Overall, business insolvencies have broadly stabilised since 2024 but at an elevated level. Insolvencies in construction and hospitality have declined. We expect a sustained decline in overall insolvencies through 2027, thanks to looser monetary and financial conditions, as well as easing wage and prices pressures. Nevertheless, insolvencies are expected to remain above pre-pandemic (2012-2019) averages.
Financing risks
The UK scores poorly in terms of public and external balances. The gross public debt-to-GDP ratio now stands at around 100%, versus 85% in 2019 before the Covid-19 crisis. The government has committed to strong fiscal discipline, but most of its fiscal tightening plans are set to take effect after 2027, which undermine their credibility. As a result, financial markets are watching closely for any signs of fiscal slippage of fading fiscal discipline. This keeps borrowing costs elevated for both the public sector and the private sector, particularly mortgage rates. We expect the public debt-to-GDP ratio to continue to rise, though slowly, through 2027 at least.
On the external front, the UK has weak fundamentals. It has run a substantial current account deficit for many years now. Strong services exports are not nearly enough to offset worsening goods export performance. High inflation in particular has led to a substantial appreciation of the GBP real exchange rate, weighing on export performance. Meanwhile, Brexit has increased trade frictions with the EU, the UK’s main trading partner. The government is pushing through trade deals with new regions and gradually easing trade barriers with the EU (on food standards most recently), which are welcome developments. However, structural weaknesses (inflation overshoots, low productivity) are strong impediments to much improved fundamentals.

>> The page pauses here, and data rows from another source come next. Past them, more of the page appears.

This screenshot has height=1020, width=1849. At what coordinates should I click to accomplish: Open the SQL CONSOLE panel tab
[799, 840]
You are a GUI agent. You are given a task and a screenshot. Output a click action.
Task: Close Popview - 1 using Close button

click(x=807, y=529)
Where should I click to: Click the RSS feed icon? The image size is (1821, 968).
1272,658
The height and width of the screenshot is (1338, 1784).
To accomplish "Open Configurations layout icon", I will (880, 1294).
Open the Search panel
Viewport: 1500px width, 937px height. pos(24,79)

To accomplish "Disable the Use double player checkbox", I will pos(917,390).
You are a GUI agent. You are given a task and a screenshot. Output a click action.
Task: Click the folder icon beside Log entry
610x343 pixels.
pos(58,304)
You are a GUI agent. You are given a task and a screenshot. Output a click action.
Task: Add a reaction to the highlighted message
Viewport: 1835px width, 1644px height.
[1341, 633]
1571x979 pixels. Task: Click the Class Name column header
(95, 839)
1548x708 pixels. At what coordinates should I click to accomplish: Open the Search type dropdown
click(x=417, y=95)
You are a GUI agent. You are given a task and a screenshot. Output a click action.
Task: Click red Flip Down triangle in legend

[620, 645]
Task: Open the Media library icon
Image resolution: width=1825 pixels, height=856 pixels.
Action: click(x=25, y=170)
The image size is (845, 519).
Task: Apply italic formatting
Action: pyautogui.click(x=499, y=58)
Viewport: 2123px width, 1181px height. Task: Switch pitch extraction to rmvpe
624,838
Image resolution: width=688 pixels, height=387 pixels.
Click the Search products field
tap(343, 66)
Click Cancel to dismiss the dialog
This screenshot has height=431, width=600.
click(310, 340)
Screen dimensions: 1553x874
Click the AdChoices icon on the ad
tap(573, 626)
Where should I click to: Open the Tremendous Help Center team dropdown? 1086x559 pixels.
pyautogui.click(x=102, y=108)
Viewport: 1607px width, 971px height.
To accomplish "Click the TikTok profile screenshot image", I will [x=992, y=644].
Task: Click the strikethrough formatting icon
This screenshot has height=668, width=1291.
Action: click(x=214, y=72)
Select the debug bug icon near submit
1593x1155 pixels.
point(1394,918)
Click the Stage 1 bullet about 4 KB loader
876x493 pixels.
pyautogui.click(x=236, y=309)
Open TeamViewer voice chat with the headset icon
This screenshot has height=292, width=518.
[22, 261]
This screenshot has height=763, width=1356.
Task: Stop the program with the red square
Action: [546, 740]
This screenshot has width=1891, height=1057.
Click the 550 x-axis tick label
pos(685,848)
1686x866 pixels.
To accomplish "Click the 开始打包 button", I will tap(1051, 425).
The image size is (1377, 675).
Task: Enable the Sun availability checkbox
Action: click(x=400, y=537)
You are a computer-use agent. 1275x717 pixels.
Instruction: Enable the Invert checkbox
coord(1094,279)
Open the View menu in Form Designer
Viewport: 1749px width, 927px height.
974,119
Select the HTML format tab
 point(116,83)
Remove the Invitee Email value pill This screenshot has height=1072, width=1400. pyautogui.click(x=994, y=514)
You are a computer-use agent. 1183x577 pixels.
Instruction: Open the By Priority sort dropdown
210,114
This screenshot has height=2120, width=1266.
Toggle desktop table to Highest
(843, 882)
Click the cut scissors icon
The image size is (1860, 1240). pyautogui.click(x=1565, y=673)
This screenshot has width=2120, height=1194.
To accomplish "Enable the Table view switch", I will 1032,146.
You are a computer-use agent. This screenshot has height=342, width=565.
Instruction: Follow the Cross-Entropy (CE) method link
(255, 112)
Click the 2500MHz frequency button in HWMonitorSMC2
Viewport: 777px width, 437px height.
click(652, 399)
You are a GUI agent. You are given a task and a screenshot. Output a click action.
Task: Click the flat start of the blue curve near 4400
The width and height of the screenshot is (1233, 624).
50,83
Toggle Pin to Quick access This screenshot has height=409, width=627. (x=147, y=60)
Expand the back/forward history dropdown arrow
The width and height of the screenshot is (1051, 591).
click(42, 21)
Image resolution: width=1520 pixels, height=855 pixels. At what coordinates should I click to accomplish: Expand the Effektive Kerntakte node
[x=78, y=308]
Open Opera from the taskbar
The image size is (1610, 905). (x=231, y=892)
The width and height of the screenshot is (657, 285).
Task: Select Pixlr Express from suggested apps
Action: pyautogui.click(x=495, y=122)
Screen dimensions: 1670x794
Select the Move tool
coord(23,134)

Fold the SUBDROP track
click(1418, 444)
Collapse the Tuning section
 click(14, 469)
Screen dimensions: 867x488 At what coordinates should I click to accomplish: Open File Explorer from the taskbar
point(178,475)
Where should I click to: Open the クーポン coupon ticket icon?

Structural business environment risks
The UK scores relatively well in terms of economic freedom, ranking 33rd in the Economic Freedom Index. The country is well placed in terms of property rights enforcement, business, trade and financial freedom and judicial effectiveness. Weaknesses include fiscal health, high government spending crowding out private business activity and rising taxation. The government’s initiatives to ease the planning regime (a strong constraint to new construction) and shore up the healthcare system are steps in the right direction. However, increased taxation on businesses – with the recent increase of employers’ National Insurance contributions (payroll taxes) – are a negative pushing in the other direction.
In terms of governance, the UK scores high on regulatory quality, rule of law and control of corruption, confirming its strong position as a place to do business. However, on sustainability the UK is lagging behind many peer countries in terms of energy use per GDP, renewable electricity production and recycling rate.
Political risks
The government has lost favour in public opinion since it was elected in July 2024. Within the Labour Party, divisions have grown, particularly over the conduct of economic and social policy. Many Labour MPs pushed back against the government’s plan to reduce the generosity of some social benefits in an attempt to make new savings. The government mostly yielded to these demands, but the Prime Minister and the Chancellor of the Exchequer remain vulnerable to internal rebellion. A new team, if elected within the Labour party, would likely place less emphasis on fiscal discipline, increasing the UK’s exposure to negative financial market reactions.